Anyway the coming bad weather got me a touch worried. Our infrastructure and the people who maintain it are simply not very used to cold weather. Often usual stresses can bring up known weak points or potential issues that a low probability of occurring made not cost effective to prepare for.

So what did I do to better position myself? Filled up the family hauler that was sitting at a half tank and got some groceries. Didn't absolutely NEED to do either of those things but wanted to. Also having the stuff I want for the next couple days will help me avoid the imprudent trip in bad weather because I really want X. When I got home I moved a bunch of firewood so it was easier to get to. Also plugged in the battery pack thingie to make sure it is charged just in case the power goes out.

Now I'm home planning to watch this whole thing unfold. I can be pretty comfortable no matter what happens so simply not leaving is my plan. Could be entertaining.

Wednesday, December 19, 2012

Snowpocalypse Arizona

Despite the prevalent view otherwise it does in fact snow in Arizona. Well if you are above 4,000 feet or so anyway. Time to bust out some cold weather gear as it is a somewhat cold 34 degrees F outside.

Sunday, January 9, 2011

What Did You Do To Prepare This Week?

I am just not sure when it comes to precious metals these days. I see definite shades of 1980 in the charts and buying at the top of the market is bad. On the other hand it may be different because of our insane monetary policy and other factors. Prices could continue to climb and stay high for many years so I may start getting priced out of the market entirely. Right now I see the up side for silver being better than gold. I am still buying but am not going to increase my contributions any. This week silver dipped some and I was able to pick up a roll of 90% quarters and another of dimes. It was money from last year so I guess I was a bit closer to last years PM goal then I thought. Or we could say this year is getting off to a great start.

We also picked up a snow shovel to keep in our vehicle. Wifey got a lightly used Helly Hansen waterproof shell type coat at the used stuff store for like 18 bucks. She needed a waterproof coat with a hood and even if she had 3 that was too good of a deal to pass up.
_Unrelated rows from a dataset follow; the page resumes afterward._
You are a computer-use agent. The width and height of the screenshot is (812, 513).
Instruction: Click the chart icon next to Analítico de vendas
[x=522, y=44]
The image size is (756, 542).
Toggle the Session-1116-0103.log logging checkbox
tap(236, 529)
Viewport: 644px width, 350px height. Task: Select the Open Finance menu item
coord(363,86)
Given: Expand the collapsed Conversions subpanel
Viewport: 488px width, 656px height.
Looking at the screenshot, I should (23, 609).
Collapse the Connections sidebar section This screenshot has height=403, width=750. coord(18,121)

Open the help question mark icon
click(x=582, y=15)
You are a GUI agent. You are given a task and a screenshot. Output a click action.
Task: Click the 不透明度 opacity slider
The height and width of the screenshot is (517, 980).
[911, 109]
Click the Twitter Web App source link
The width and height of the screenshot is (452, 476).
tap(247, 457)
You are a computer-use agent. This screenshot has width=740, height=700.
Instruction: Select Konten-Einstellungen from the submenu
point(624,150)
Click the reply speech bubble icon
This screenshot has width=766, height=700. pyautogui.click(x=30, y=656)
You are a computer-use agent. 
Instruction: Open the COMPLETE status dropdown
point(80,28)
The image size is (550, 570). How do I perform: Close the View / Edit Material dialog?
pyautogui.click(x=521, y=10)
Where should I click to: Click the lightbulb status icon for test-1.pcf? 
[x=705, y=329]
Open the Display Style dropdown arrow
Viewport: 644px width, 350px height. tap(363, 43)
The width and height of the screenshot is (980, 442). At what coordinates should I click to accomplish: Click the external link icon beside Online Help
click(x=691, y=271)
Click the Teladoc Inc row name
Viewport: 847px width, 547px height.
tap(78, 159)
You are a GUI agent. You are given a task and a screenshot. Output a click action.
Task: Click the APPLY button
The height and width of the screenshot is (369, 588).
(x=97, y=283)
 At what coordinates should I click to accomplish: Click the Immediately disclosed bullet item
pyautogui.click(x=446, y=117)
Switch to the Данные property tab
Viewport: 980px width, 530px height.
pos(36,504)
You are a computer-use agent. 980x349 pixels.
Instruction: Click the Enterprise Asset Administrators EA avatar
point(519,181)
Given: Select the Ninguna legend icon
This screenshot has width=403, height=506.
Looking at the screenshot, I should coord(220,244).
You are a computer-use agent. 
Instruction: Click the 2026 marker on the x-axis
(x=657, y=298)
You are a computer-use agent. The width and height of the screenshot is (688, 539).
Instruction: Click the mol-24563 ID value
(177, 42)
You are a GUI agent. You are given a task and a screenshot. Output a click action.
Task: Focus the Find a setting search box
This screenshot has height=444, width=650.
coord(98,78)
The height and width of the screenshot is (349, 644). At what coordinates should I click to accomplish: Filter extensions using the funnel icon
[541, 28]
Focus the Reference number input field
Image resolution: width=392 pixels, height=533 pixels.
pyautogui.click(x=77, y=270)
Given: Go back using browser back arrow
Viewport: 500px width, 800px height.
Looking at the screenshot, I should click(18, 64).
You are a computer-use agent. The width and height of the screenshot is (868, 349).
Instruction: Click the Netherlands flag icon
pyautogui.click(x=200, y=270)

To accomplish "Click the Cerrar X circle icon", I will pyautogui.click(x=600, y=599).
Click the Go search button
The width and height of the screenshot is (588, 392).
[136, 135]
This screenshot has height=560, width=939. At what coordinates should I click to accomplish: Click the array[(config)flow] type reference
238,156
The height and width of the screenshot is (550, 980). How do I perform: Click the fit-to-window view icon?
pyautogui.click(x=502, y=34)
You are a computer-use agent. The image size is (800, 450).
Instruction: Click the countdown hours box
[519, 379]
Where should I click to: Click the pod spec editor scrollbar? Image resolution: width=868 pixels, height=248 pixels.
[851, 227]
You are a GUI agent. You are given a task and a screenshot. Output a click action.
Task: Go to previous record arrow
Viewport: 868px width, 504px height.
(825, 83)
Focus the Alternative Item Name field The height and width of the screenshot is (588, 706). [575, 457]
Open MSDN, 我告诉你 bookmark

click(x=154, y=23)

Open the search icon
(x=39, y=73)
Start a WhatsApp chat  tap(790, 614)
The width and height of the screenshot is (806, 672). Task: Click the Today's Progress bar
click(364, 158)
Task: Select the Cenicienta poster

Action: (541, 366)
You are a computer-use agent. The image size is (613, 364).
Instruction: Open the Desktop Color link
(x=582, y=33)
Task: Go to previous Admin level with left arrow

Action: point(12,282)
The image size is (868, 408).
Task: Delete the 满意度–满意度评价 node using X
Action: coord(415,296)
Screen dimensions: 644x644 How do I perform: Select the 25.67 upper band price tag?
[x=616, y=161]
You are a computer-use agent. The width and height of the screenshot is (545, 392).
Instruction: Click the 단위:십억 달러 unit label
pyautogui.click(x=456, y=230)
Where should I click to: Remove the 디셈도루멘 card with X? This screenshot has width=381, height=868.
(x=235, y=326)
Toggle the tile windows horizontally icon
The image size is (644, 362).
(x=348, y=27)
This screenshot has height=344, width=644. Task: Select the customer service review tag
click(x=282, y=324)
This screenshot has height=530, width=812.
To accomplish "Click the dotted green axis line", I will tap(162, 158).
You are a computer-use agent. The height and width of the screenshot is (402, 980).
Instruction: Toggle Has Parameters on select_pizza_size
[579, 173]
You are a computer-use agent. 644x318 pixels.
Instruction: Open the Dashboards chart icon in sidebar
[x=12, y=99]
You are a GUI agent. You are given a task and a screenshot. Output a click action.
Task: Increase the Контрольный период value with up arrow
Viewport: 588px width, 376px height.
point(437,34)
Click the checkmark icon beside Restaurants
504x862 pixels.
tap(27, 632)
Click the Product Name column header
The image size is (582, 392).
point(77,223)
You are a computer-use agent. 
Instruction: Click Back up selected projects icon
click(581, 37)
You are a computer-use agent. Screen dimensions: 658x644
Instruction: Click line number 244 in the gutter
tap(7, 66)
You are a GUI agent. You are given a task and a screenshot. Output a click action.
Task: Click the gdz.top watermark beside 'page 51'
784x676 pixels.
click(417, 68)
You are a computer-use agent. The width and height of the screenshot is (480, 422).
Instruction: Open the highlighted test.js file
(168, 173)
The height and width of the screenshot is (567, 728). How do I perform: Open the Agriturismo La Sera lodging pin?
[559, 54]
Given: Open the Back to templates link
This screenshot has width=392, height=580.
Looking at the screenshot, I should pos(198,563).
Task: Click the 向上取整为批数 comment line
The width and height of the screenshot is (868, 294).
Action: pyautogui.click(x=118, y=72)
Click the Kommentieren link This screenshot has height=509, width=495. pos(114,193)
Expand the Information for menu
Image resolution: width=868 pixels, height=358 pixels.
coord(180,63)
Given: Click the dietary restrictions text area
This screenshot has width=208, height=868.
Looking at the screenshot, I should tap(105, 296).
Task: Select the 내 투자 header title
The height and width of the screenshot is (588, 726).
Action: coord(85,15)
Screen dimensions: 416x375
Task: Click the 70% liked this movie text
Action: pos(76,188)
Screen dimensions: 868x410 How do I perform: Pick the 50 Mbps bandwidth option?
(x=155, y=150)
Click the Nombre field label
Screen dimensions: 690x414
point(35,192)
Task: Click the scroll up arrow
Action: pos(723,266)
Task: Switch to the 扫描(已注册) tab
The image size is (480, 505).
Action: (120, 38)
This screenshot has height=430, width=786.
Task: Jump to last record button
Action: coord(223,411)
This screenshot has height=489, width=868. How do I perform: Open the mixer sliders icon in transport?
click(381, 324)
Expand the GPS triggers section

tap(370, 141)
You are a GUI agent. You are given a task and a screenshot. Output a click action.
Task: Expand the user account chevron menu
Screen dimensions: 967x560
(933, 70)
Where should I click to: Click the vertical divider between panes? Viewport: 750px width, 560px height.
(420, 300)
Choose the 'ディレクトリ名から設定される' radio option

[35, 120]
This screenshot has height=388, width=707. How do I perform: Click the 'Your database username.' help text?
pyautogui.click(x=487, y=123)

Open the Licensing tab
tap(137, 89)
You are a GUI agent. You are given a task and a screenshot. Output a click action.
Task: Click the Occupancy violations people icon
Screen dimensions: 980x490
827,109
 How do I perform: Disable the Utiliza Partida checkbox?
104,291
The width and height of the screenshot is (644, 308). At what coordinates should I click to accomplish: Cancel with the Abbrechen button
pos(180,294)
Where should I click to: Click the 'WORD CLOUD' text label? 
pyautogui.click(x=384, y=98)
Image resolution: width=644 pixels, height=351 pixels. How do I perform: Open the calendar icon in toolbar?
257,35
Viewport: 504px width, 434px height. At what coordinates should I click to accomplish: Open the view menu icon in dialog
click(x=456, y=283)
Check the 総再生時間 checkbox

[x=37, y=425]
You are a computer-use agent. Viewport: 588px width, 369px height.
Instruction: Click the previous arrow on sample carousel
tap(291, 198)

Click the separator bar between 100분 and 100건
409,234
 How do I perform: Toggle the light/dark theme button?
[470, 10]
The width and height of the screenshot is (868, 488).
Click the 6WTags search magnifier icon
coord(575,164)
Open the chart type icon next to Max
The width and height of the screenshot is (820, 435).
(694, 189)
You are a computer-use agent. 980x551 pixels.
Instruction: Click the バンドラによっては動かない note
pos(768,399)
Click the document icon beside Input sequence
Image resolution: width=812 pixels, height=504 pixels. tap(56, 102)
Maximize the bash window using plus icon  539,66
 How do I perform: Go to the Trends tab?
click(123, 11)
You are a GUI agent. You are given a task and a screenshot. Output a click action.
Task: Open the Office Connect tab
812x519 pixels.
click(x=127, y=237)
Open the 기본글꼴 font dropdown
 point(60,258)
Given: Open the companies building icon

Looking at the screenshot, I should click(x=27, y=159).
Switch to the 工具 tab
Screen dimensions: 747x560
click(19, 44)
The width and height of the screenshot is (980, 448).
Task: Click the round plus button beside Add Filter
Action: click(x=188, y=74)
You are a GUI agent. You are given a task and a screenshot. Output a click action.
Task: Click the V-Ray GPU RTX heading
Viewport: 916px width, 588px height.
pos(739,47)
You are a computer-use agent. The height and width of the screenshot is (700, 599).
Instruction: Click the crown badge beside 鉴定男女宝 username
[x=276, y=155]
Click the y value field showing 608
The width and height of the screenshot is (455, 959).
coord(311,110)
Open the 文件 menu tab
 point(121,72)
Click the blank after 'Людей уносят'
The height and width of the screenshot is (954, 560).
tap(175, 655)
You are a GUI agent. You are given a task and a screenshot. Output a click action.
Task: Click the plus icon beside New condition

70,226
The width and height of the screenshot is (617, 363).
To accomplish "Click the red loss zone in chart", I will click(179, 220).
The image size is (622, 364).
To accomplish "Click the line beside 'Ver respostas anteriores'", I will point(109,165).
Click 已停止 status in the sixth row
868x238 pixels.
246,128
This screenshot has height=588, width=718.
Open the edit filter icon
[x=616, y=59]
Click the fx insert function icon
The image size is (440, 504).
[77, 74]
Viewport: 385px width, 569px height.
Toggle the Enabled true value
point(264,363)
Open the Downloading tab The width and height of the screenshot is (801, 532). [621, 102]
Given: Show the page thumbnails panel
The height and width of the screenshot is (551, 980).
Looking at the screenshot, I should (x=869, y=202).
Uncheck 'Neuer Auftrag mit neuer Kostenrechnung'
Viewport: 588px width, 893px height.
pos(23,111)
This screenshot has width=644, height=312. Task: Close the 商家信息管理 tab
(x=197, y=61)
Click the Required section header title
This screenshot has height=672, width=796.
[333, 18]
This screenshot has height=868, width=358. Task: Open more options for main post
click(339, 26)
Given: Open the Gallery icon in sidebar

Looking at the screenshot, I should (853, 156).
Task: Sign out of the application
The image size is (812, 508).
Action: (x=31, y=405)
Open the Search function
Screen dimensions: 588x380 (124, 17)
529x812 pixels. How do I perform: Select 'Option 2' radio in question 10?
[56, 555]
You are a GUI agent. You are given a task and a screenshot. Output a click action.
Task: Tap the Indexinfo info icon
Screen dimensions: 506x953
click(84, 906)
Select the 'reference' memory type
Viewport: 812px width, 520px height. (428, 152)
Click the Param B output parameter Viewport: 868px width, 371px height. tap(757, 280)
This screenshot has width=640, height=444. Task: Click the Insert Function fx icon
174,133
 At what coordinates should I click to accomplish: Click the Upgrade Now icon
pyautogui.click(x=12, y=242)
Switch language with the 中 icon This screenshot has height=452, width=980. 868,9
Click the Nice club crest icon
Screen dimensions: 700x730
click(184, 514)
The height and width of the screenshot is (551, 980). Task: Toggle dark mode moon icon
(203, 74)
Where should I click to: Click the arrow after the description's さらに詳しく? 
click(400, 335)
I also got started using my Kindle. Downloaded a bunch of public domain books. Got the Gibbons I plan to read as well as some Shirlock Holmes and The Count of Monte Cristo. Next I am going to get military manuals and survival type PDF's. A solar charger would greatly aid in its prep utility and is worth at least looking into.

It has been a pretty crazy week here with getting back home from the holidays and me jumping back into work. We are probably still feeling the after effects of jet lag and all that. I cooked dinner yesterday and incorporated a bunch of cans of stuff we have had lying around. There were some substitutions but it turned out well.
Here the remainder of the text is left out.